Look at it and weep that you didn’t think of this first. It’s the Jack-O’-Lantern Pizza at Peter Piper Pizza. Look at that pumpkin-shaped crust with the pepperoni arranged into a face. I was going to say that I’ve seen pumpkin everything except pizza!
So here we are again this year. There’s hardly an October latte LTO that doesn’t scream PUMPKIN. Donuts are right behind it.
For the sake of operators, I’m going to try to justify this, but I’m holding my nose. I’m among the 30% of consumers who either don’t like or hate pumpkin pie. That tells you where I'm at with the gross gourd. I'm a pumpkin Scrooge. But we will get through this.
BTW, I wonder how many people going out for fast casual fare at Dallas-based Bellagreen would gravitate to its Seared Salmon with Pumpkin Puree, Pumpkin Hummus or Pumpkin Beef Chili. Not many, I’m sure! Those options are stuck on the menu through mid-November.
OK, I’ll moderate myself. Pumpkin is one of those ingredients that seems to work with sweet or savory. It’s also colorful. Fall colorful. (But so are sweet potatoes.)
I’m not sure how smart it is to put pumpkin everything on the menu just because you like to be seasonal, and it’s fall. But maybe it’s smart if your aim is to be Instagramably buzzworthy. But if you need to be profitable, perhaps you might want to scope out other more pleasant fall ingredients (please!).
Those pumpkin lattes… let’s move on to salted caramel cold brew. Dunkin has done it. So has Starbucks.
Beyond Juice + Eatery has some seriously respectable fall LTOs that take us in the right direction. Check these out: Honeycrisp Bliss Smoothie, Caramel Apple Acai Bowl, Rustic Maple Bacon Salad and Maple Bacon BBQ Wrap.
This year, Bob Evans is embracing fall with a caramel apple breakfast menu. It includes, Caramel Apple Hotcakes, Caramel Apple French Toast and Caramel Apple Farmer’s Choice, which is pictured so you can see what that includes.
But I have to say, for every 10 pumpkin-flavored fall LTOs, I only find one caramel flavored. Then there is Dutch Bros Coffee that offers Caramel Pumpkin Coffee. People. Keep the pumpkin away from the caramel!
There’s an obvious lack of fall flavor/ingredient exploration. Let me toss out some ideas. Save this for next year if you can’t turn on a dime at this point:
- Pecans. Change a salad name to include pecans simply by sprinkling in candied pecans. Or work in pecan-crusted dishes.
- Sweet potatoes. How about mashed sweet potatoes, sweet potato fries or sweet potato gnocchi?
- Butternut squash. Folks would be into soup, ravioli or simply a side of roasted butternut squash. I promise.
- Maple. Work it into meat glazes or as the choice sweetener.

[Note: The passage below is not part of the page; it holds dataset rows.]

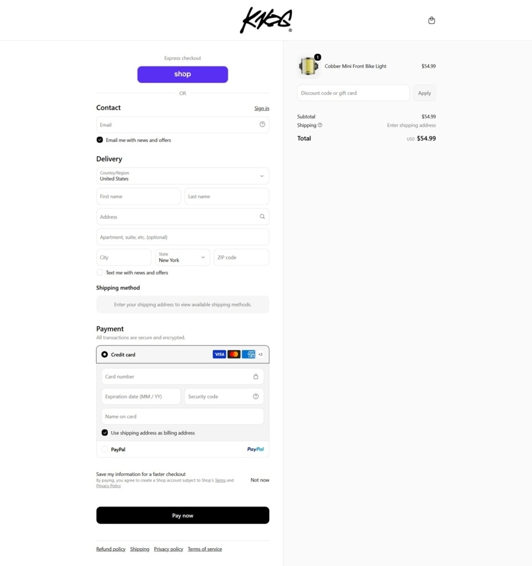Screen dimensions: 532x566
Task: Select the Credit card radio option
Action: click(x=104, y=354)
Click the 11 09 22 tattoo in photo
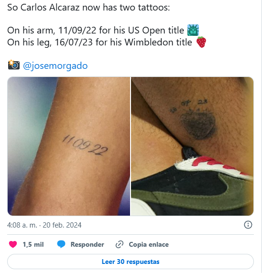This screenshot has height=273, width=262. pyautogui.click(x=85, y=145)
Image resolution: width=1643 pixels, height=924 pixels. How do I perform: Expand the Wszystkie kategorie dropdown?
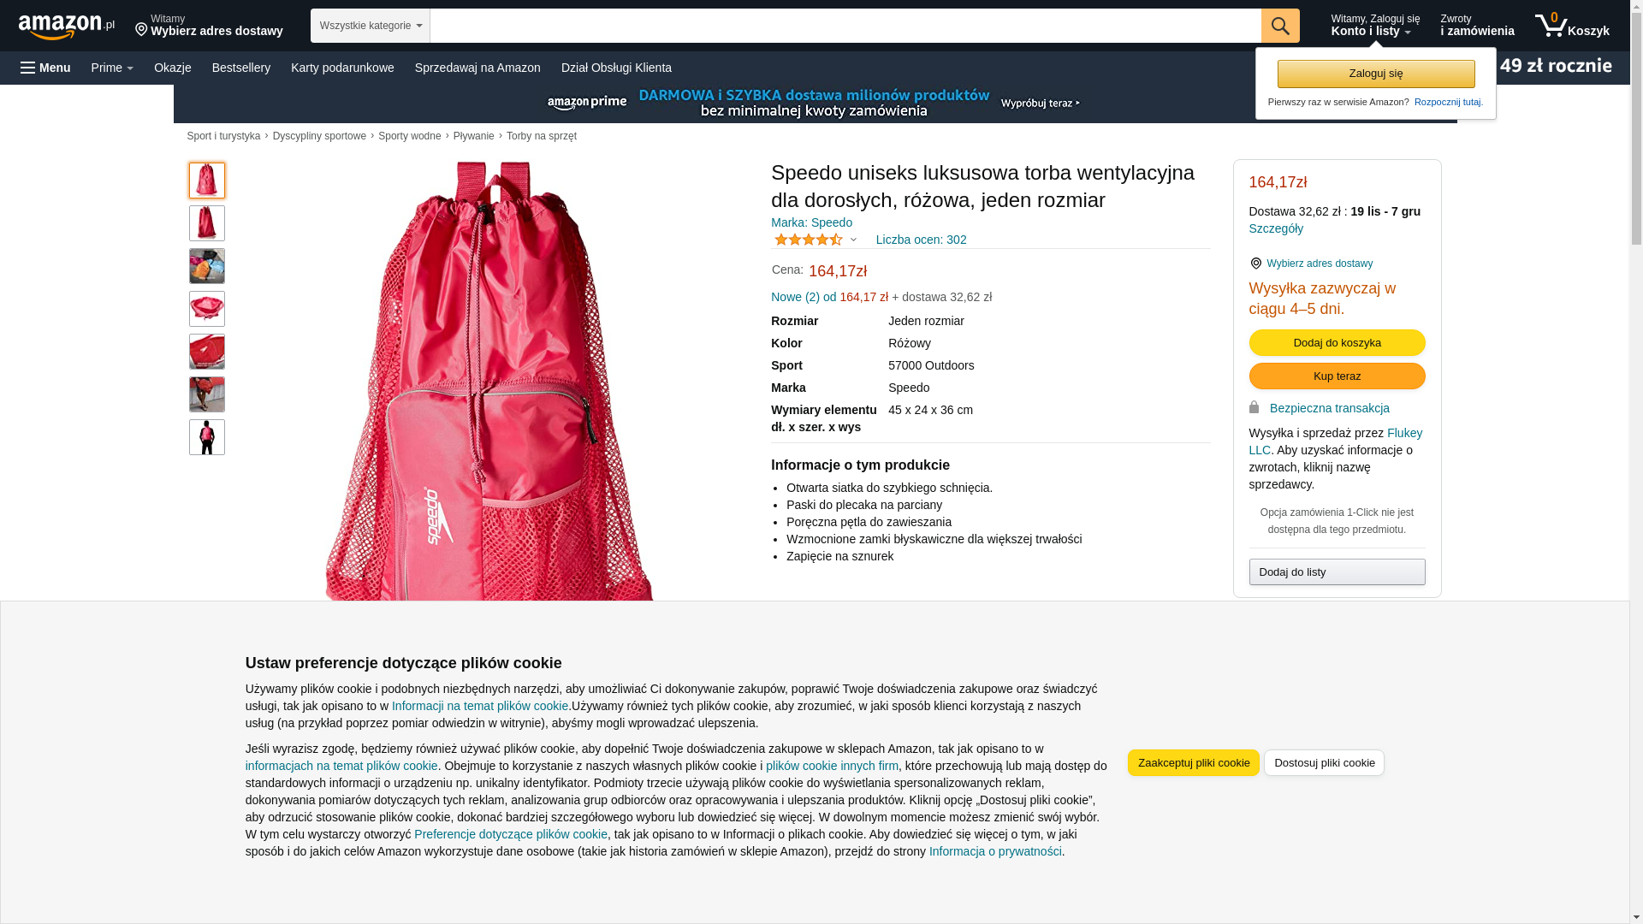coord(371,26)
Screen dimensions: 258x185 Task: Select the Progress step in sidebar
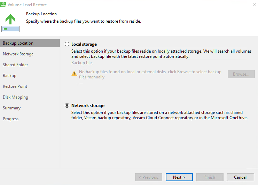[10, 119]
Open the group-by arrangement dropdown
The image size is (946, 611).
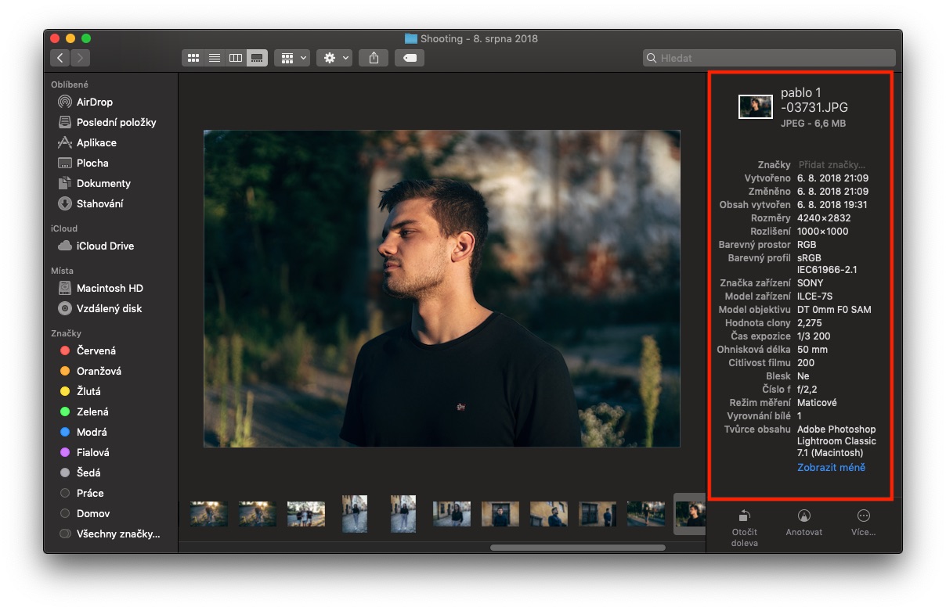click(x=292, y=58)
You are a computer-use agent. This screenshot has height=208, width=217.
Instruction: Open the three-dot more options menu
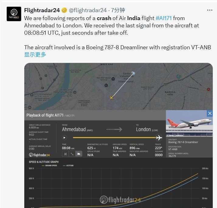[210, 10]
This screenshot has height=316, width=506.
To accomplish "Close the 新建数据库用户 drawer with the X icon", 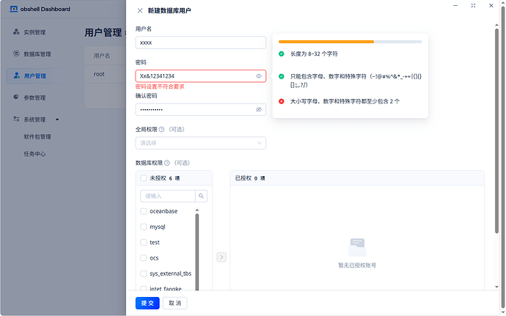I will point(140,11).
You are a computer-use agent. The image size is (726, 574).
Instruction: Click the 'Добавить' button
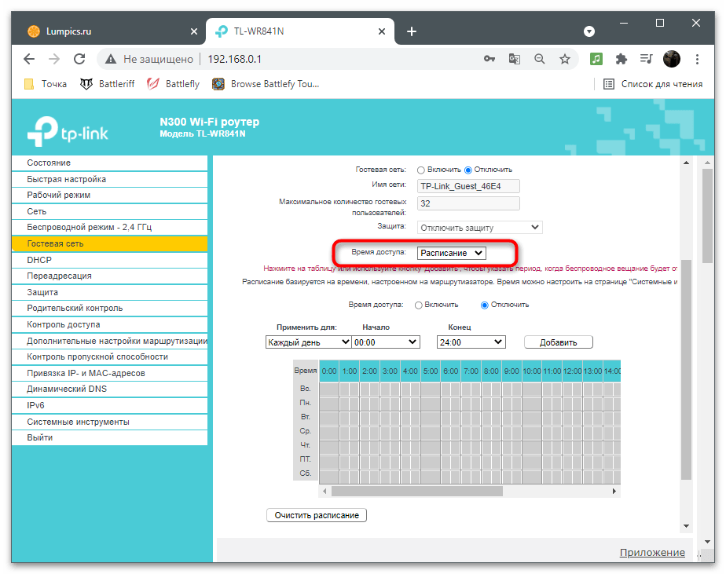coord(559,342)
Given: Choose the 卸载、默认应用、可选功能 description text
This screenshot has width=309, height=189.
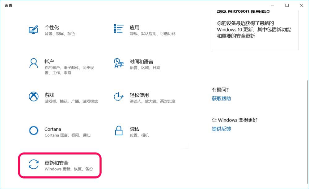Looking at the screenshot, I should coord(152,34).
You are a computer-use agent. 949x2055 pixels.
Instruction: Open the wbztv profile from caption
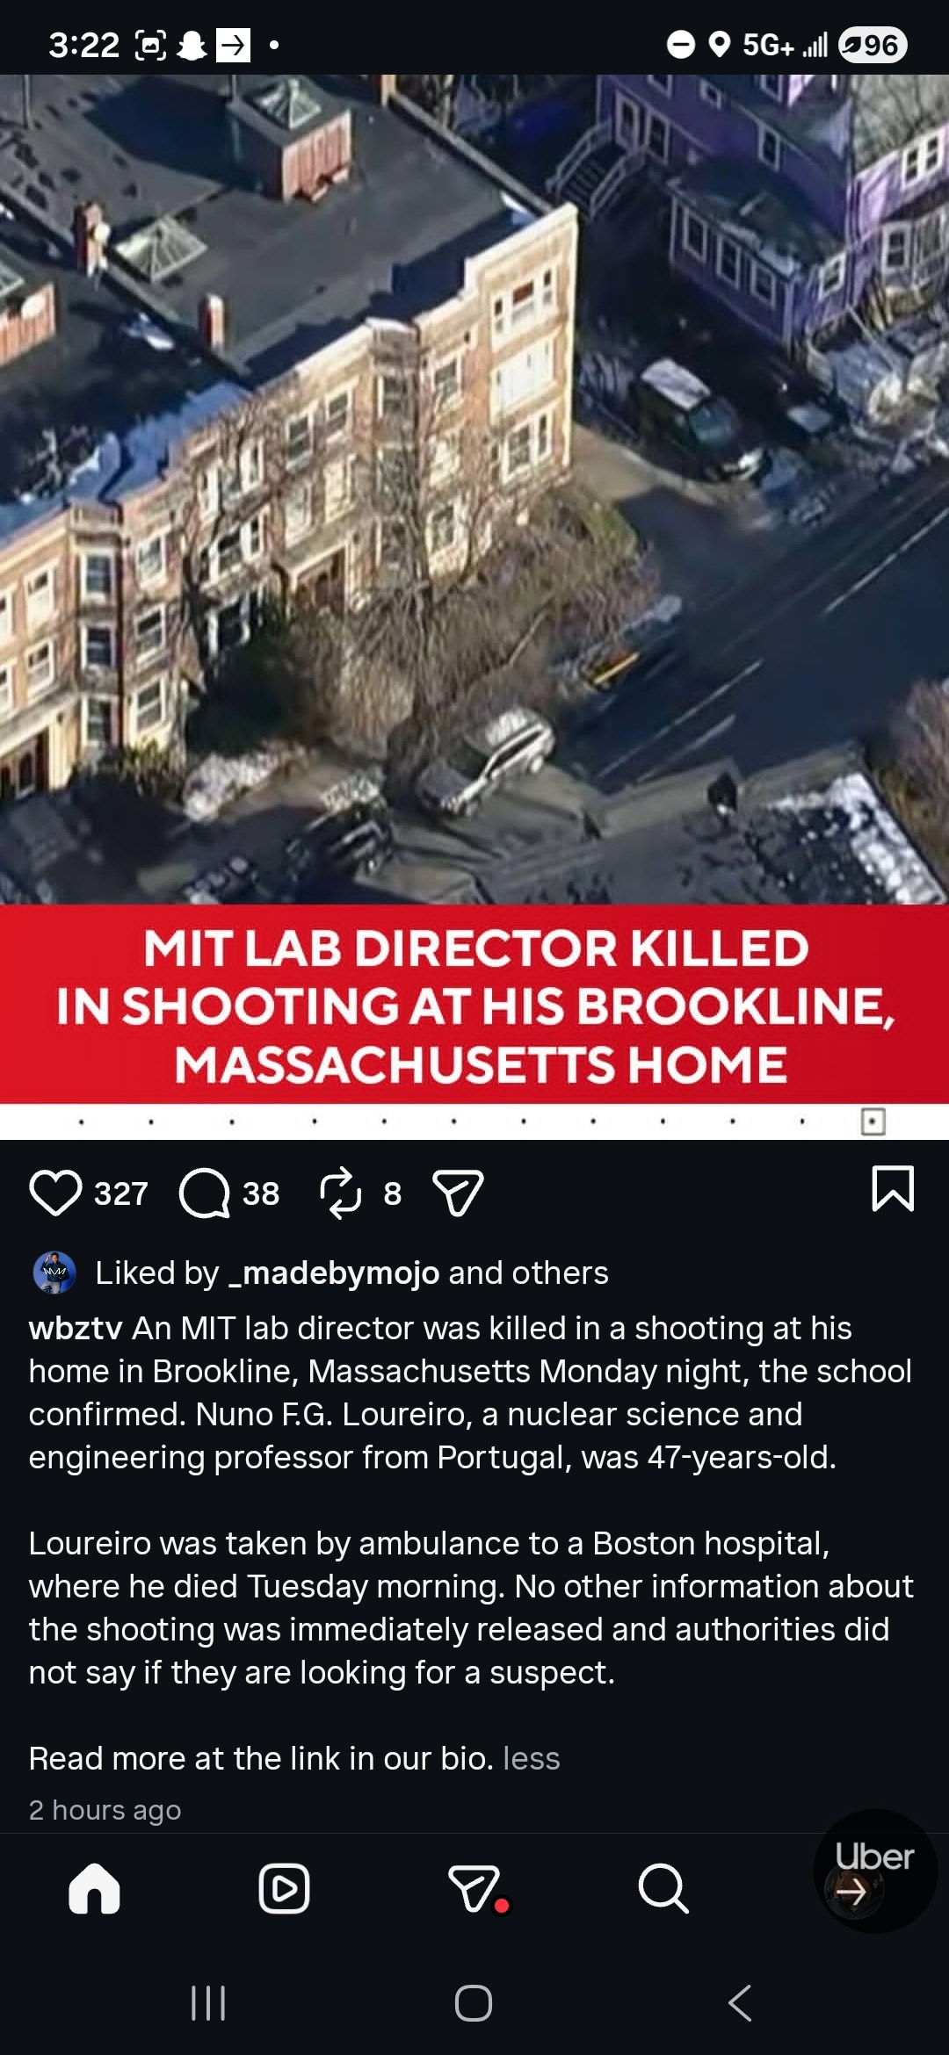click(75, 1328)
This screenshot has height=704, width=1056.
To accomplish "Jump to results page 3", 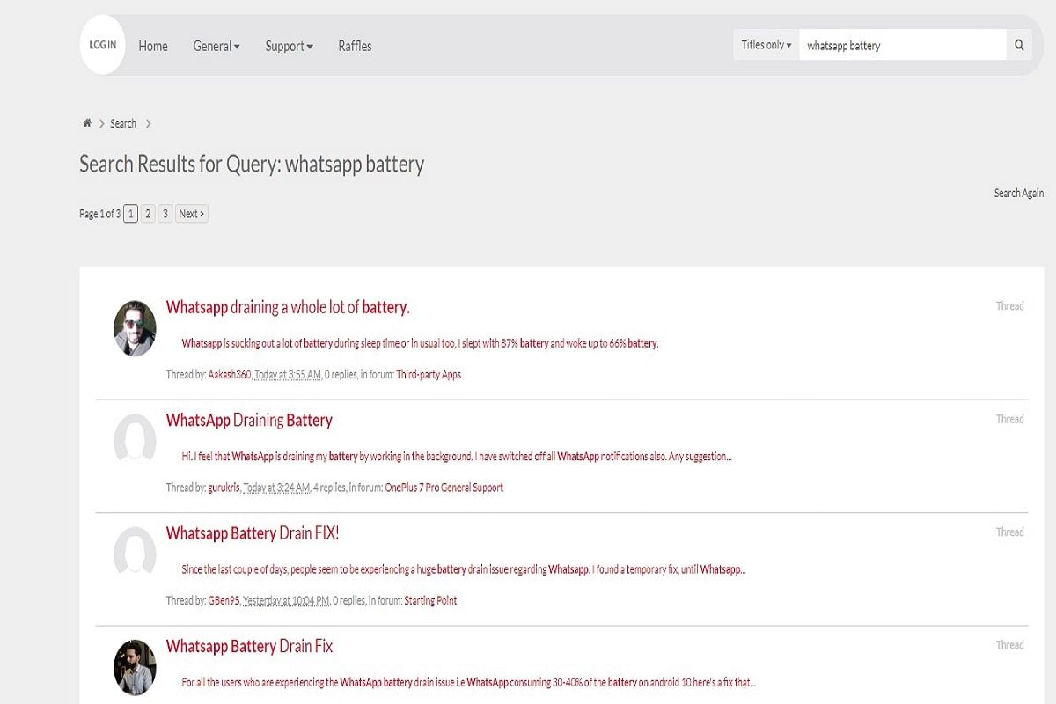I will [x=165, y=214].
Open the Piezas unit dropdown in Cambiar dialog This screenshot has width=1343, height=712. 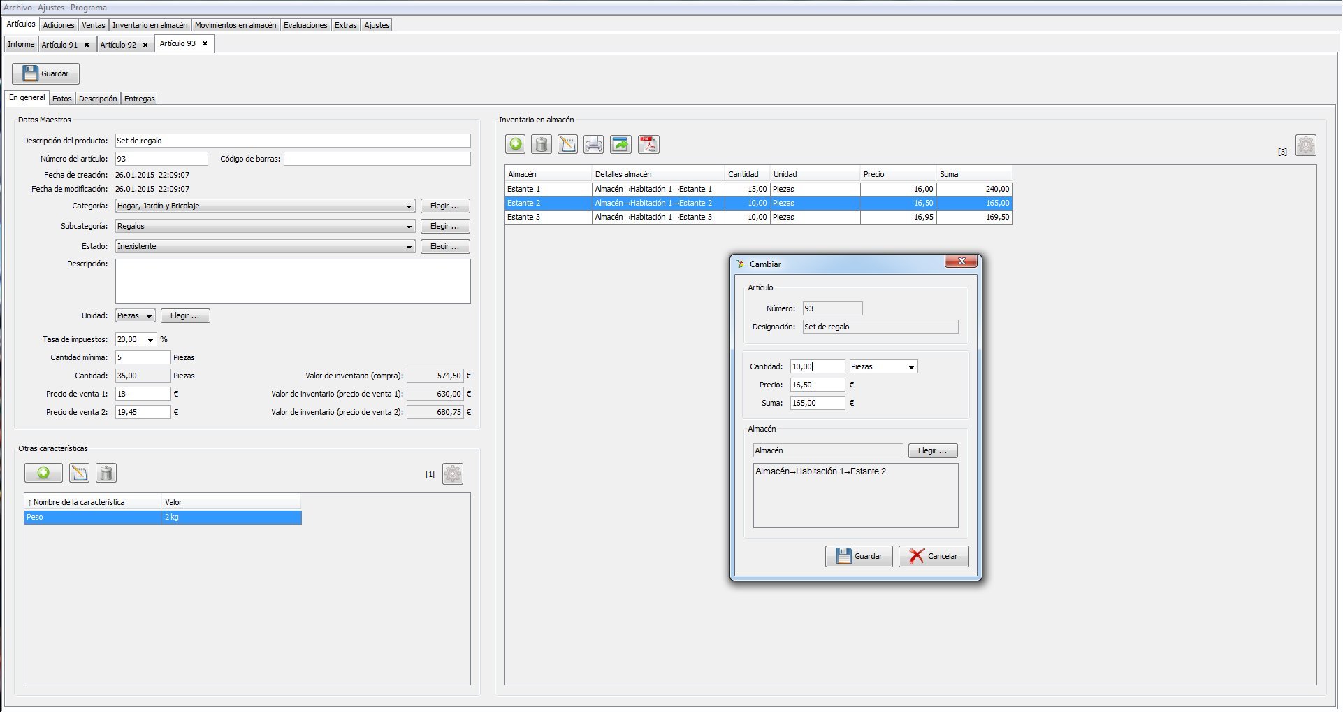(x=883, y=367)
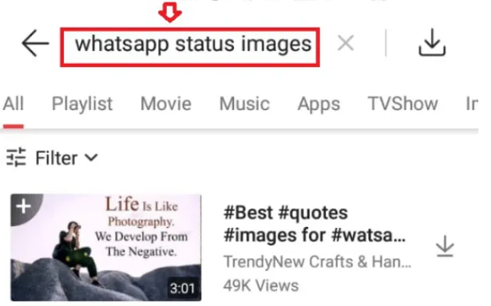Viewport: 491px width, 306px height.
Task: Select the All tab
Action: point(13,104)
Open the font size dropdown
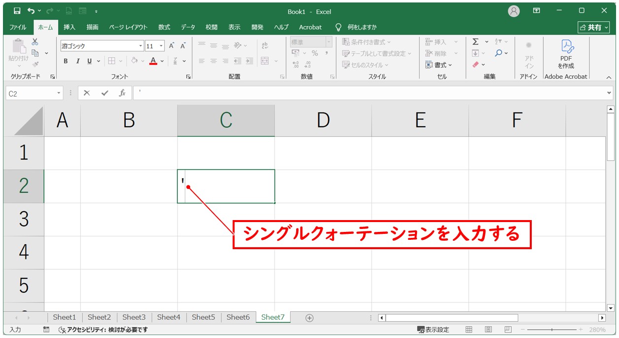The width and height of the screenshot is (619, 338). (162, 46)
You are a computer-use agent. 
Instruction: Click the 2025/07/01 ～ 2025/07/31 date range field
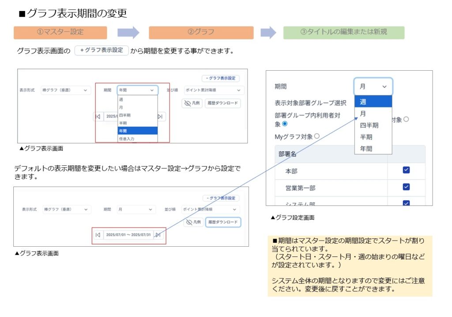[128, 235]
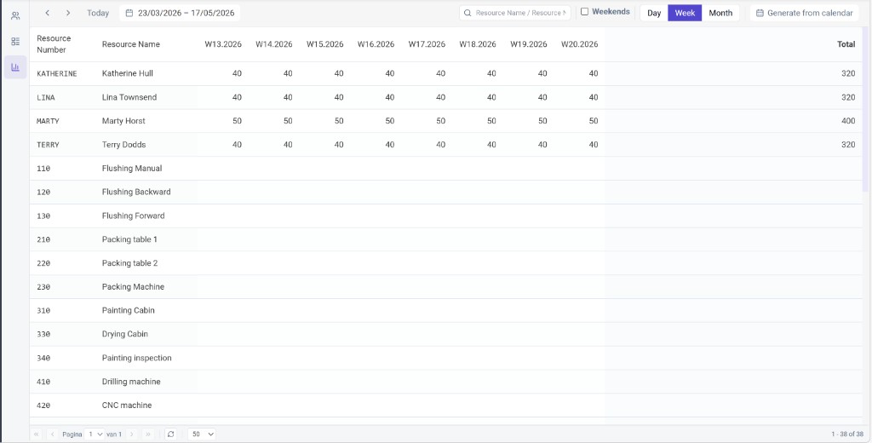This screenshot has width=872, height=443.
Task: Expand the 50 rows per page dropdown
Action: coord(202,434)
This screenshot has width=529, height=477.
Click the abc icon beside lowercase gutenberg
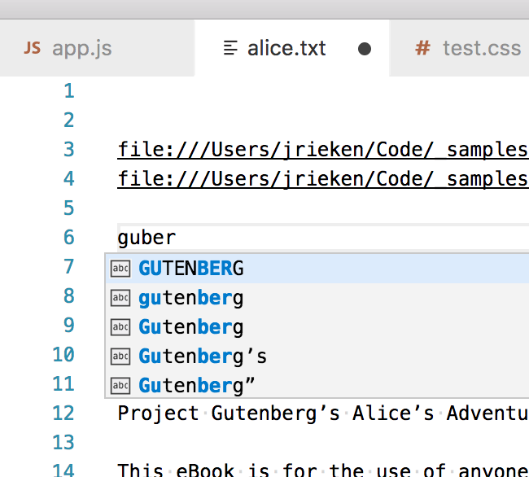pyautogui.click(x=120, y=298)
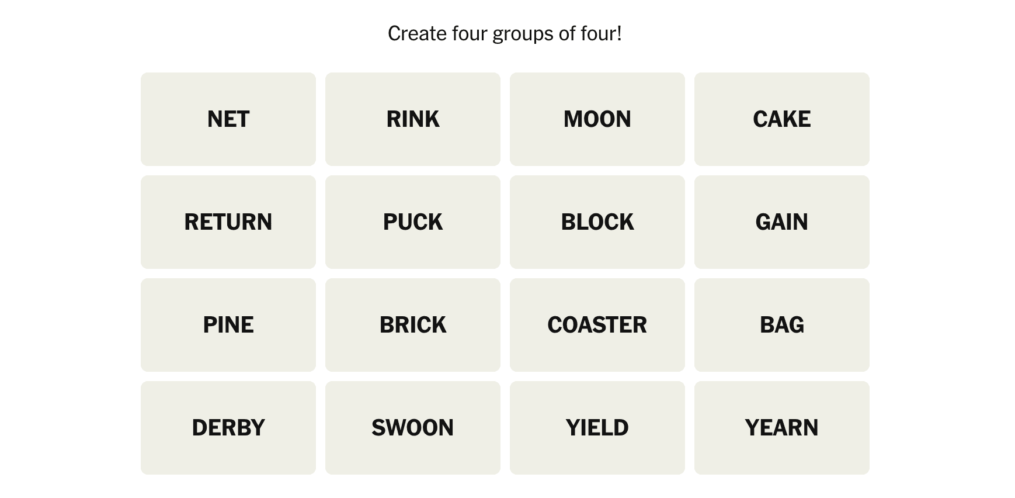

- Figs. Go a little highbrow with figs in salads, as pizza toppings or in dessert tarts.
- Chestnuts. Be a little exotic and make chestnut puree, or use them in stuffings, soups or desserts.
It’s not too early to start thinking about New Year’s resolutions. Resolve to give pumpkins a rest next year and try your hand at something consumers would actually like. Don’t be a me-too operation. Be a leader. Let Starbucks and Dunkin’ own the pumpkin.